To import data from and export data to Amazon S3, you need:
- An Amazon Web Services (AWS) account.
- An AWS Identity and Access Management (IAM) user with credentials for programmatic access (access key ID, secret access key). Such a user can be set up by the AWS account administrator in the AWS Management Console:
Services IAM Users Add User
Programmatic access should be granted to the user when setting the AWS access type (figure 1.1). The IAM user only needs access to the S3 locations where GCE, the CLC Genomics Server, and the CLC Workbench should be able to access files. The IAM user does not need API access to anything else in AWS.
- The IAM User should be granted the following permission policy: AmazonS3FullAccess. A more limiting policy can be used if there is a need to restrict access to specific buckets in Amazon S3.
Figure 1.1: Enabling programmatic access for an AWS IAM user can be done in the AWS Management Console. Note: This screenshot is for illustration purposes only. Details may be changed at any time by AWS.
To import data from Illumina BaseSpace, you need an Illumina BaseSpace account.

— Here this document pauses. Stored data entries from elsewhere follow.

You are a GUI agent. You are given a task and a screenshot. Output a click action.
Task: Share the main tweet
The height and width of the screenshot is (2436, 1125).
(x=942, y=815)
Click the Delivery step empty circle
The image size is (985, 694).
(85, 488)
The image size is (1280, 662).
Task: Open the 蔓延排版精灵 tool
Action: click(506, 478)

To run workflows in the cloud, and to find jobs or to download results from jobs that have been run in the cloud, you also need:
- The CLC Genomics Cloud Engine deployed on your AWS account. Read more about the product and request a quote here: https://digitalinsights.qiagen.com/products-overview/discovery-insights-portfolio/enterprise-ngs-solutions/qiagen-clc-genomics-cloud-engine/.
- At least one Amazon S3 bucket set up to be used for caching uploaded files. The CLC Genomics Cloud Engine includes a tool to set up such a bucket.
- The following permission policy granted to the IAM User logging in from the CLC Workbench: AWSResourceGroupsReadOnlyAccess. This policy grants the user the rights to automatically find the cache bucket in Amazon S3.